Simple measures are already sufficient to prevent cyberattacks. This is shown by the study on hardware attacks on microcontrollers by the Fraunhofer Institute for Applied and Integrated Security AISEC, commissioned by the Federal Office for Information Security (BSI).
Microcontrollers are indispensable for the Internet of Things (IoT). These small single-chip computer systems are used in nearly all smart devices – from industrial and consumer products to sensitive applications such as access control systems, e-Wallets, and critical infrastructures in aviation or medicine. Microcontrollers store sensitive data such as cryptographic keys, access data, and valuable intellectual property. However, due to cost reasons and a lack of awareness of the dangers, standard microcontrollers are often used in security-relevant IoT products, making them an attractive target for attackers who also exploit vulnerabilities in the hardware.
Protection measures for relevant attack techniques tested
The study "Hardware Attacks against Microcontrollers", conducted by Fraunhofer AISEC on behalf of the BSI, shows that hardware protection receives too little consideration in product development. Many smart devices, whose core are microcontrollers, have security vulnerabilities. However, even in IoT devices that are already in circulation, protection measures can easily be implemented via software to prevent most relevant hardware attacks or significantly increase the effort required by an attacker.
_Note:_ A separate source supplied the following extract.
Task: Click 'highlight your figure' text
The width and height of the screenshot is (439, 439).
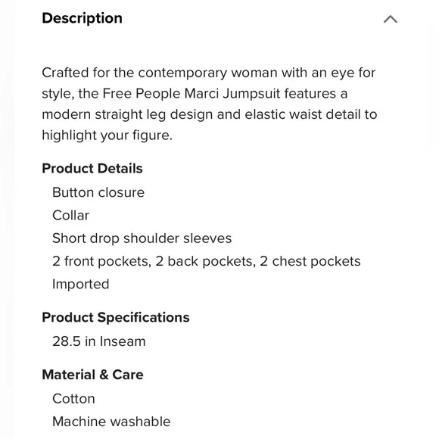Action: click(x=107, y=135)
To raise awareness of the dangers in development and manufacturing, the researchers at Fraunhofer AISEC have evaluated three types of hardware attacks on microcontrollers and proposed appropriate countermeasures:
Hardware attacks and countermeasures
1) Control-Flow Attacks (control flow manipulation): In this attack technique, the proper execution of a program is manipulated through voltage and clock glitching, electromagnetic, or laser-based error injection. Attacks of this kind can be prevented or at least made more cumbersome through compiler-based countermeasures based on existing error detection systems. Software tools of this kind are currently a subject of research in hardware security. Initial versions of the tools are already being used in the industry.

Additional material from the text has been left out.